Target position records

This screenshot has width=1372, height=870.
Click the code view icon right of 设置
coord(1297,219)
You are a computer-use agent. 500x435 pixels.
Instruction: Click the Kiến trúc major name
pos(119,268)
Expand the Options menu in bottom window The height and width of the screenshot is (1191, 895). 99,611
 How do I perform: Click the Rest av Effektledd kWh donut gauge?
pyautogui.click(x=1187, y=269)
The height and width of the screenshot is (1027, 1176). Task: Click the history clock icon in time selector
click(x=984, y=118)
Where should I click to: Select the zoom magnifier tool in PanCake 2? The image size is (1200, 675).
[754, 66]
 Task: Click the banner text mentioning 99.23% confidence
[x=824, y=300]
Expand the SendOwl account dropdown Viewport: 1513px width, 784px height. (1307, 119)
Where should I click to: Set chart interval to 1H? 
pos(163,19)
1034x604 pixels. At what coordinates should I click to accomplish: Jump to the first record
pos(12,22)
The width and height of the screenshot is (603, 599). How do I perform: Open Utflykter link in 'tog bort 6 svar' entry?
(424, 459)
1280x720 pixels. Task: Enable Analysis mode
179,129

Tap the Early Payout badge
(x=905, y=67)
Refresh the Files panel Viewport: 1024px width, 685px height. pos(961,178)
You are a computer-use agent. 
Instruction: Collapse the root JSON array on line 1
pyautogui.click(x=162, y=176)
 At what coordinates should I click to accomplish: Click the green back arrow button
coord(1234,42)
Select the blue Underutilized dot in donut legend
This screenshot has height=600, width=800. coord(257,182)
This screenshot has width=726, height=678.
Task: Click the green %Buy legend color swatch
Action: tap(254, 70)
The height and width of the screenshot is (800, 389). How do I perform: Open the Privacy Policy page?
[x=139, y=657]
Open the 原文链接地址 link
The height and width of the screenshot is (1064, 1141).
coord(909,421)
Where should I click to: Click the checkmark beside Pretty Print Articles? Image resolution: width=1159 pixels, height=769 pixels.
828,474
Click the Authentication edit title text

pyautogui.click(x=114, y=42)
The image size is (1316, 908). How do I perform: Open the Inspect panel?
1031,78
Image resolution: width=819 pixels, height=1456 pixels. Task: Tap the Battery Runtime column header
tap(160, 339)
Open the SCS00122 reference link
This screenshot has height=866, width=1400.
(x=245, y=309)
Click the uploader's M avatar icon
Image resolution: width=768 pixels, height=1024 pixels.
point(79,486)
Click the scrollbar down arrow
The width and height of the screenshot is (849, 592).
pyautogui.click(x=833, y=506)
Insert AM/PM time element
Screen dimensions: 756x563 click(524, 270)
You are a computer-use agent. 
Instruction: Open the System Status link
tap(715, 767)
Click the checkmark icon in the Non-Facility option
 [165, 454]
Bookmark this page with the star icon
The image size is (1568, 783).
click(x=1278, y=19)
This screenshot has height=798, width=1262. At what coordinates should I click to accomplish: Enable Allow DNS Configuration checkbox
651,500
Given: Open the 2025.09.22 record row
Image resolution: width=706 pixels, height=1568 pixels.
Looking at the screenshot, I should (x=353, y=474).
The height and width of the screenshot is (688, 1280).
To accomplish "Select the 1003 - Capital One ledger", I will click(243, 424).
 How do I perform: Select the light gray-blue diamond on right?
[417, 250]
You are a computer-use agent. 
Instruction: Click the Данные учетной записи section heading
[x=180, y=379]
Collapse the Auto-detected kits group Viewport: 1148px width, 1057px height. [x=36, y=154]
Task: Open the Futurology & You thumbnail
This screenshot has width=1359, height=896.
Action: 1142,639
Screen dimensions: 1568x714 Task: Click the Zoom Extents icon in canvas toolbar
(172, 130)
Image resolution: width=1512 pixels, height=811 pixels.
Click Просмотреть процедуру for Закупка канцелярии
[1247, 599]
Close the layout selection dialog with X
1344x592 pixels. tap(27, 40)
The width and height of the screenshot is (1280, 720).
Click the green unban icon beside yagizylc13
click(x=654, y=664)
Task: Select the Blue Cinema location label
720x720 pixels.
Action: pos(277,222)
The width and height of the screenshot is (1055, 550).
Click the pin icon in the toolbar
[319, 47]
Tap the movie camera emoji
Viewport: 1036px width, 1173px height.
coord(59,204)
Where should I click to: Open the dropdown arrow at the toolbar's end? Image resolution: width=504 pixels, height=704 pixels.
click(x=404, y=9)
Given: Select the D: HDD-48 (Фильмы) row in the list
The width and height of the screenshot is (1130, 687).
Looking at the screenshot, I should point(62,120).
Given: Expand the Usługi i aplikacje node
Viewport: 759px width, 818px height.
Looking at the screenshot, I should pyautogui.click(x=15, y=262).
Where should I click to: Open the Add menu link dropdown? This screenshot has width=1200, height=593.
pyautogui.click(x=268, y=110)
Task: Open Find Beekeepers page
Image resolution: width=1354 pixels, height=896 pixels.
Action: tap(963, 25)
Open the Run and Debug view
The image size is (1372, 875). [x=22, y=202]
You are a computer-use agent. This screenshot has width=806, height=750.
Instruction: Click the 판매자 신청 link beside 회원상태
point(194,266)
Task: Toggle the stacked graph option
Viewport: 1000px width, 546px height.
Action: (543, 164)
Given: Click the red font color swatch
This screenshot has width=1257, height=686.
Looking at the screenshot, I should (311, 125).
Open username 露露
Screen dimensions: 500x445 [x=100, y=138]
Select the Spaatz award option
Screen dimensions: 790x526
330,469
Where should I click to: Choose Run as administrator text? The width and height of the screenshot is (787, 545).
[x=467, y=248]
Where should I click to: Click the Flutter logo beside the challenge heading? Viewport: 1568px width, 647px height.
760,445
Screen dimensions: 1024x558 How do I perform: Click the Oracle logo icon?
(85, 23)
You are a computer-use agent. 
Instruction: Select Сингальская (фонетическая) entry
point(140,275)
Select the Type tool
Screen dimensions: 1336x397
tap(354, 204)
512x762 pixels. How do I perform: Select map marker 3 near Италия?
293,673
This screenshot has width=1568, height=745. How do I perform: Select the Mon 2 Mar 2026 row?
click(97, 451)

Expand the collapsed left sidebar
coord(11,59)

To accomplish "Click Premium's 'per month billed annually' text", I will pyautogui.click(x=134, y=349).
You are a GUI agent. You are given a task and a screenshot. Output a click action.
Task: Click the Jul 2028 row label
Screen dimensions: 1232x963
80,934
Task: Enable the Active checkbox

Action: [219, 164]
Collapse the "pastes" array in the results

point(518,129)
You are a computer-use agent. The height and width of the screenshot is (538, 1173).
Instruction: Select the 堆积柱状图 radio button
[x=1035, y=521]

■ **The problem**: Reproduce the rows above verbatim, beginning at the line containing "Open the Run and Debug view" and stopping after the line containing "point(518,129)".

■ **Problem solution**:
Open the Run and Debug view
The image size is (1372, 875). [x=22, y=202]
You are a computer-use agent. This screenshot has width=806, height=750.
Instruction: Click the 판매자 신청 link beside 회원상태
point(194,266)
Task: Toggle the stacked graph option
Viewport: 1000px width, 546px height.
Action: (543, 164)
Given: Click the red font color swatch
This screenshot has width=1257, height=686.
Looking at the screenshot, I should (311, 125).
Open username 露露
Screen dimensions: 500x445 [x=100, y=138]
Select the Spaatz award option
Screen dimensions: 790x526
330,469
Where should I click to: Choose Run as administrator text? The width and height of the screenshot is (787, 545).
[x=467, y=248]
Where should I click to: Click the Flutter logo beside the challenge heading? Viewport: 1568px width, 647px height.
760,445
Screen dimensions: 1024x558 How do I perform: Click the Oracle logo icon?
(85, 23)
You are a computer-use agent. 
Instruction: Select Сингальская (фонетическая) entry
point(140,275)
Select the Type tool
Screen dimensions: 1336x397
tap(354, 204)
512x762 pixels. How do I perform: Select map marker 3 near Италия?
293,673
This screenshot has width=1568, height=745. How do I perform: Select the Mon 2 Mar 2026 row?
click(97, 451)

Expand the collapsed left sidebar
coord(11,59)

To accomplish "Click Premium's 'per month billed annually' text", I will pyautogui.click(x=134, y=349).
You are a GUI agent. You are given a task and a screenshot. Output a click action.
Task: Click the Jul 2028 row label
Screen dimensions: 1232x963
80,934
Task: Enable the Active checkbox

Action: [219, 164]
Collapse the "pastes" array in the results

point(518,129)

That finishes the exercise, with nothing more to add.